## Problem statement
Give the tally of lines in the listing that include "arrow". No other words belong in the answer.
*** Provided material Section Begins ***
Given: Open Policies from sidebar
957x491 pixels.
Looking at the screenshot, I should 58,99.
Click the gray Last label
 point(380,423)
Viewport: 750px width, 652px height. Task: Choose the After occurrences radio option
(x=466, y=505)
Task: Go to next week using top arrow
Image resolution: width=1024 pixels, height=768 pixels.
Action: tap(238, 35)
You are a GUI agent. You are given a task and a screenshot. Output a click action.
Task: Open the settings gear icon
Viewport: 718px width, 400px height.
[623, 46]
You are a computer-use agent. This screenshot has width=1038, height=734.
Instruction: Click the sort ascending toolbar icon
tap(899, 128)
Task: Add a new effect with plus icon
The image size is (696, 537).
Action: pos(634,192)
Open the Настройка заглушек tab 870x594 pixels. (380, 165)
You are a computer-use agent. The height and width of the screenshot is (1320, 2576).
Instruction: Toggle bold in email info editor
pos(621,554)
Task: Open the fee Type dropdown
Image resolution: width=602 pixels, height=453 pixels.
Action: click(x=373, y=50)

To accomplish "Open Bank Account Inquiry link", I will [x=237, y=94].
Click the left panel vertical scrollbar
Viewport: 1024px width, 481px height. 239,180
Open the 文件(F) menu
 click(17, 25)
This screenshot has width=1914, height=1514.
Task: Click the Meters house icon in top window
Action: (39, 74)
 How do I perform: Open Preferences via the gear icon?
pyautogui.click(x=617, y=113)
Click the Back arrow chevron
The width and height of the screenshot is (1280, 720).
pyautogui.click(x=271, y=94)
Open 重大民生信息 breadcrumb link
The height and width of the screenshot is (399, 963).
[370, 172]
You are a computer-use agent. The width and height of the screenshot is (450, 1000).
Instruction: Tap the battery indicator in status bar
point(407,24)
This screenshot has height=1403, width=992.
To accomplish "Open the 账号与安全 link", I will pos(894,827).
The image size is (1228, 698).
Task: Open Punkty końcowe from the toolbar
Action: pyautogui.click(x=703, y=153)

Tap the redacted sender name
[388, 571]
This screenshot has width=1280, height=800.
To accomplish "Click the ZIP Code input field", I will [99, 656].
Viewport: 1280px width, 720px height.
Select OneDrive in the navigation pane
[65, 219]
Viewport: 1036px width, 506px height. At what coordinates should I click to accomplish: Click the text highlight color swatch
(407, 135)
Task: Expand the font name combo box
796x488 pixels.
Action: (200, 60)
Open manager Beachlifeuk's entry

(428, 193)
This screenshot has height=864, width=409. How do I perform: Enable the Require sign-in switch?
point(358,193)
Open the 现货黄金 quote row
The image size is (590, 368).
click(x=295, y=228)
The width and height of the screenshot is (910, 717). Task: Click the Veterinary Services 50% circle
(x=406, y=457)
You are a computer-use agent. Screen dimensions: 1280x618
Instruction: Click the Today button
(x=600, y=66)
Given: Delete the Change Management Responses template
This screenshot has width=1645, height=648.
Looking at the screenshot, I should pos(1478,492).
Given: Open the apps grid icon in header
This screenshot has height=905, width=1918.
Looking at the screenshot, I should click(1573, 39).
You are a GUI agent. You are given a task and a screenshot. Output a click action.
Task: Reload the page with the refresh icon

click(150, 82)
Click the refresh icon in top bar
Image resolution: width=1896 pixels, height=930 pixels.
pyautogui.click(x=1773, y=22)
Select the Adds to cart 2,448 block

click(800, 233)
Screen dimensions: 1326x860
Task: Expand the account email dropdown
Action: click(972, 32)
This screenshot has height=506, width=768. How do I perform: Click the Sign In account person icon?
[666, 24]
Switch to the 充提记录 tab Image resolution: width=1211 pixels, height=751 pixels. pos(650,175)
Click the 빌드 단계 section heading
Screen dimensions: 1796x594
*** Provided material Section Ends ***
## Problem solution
2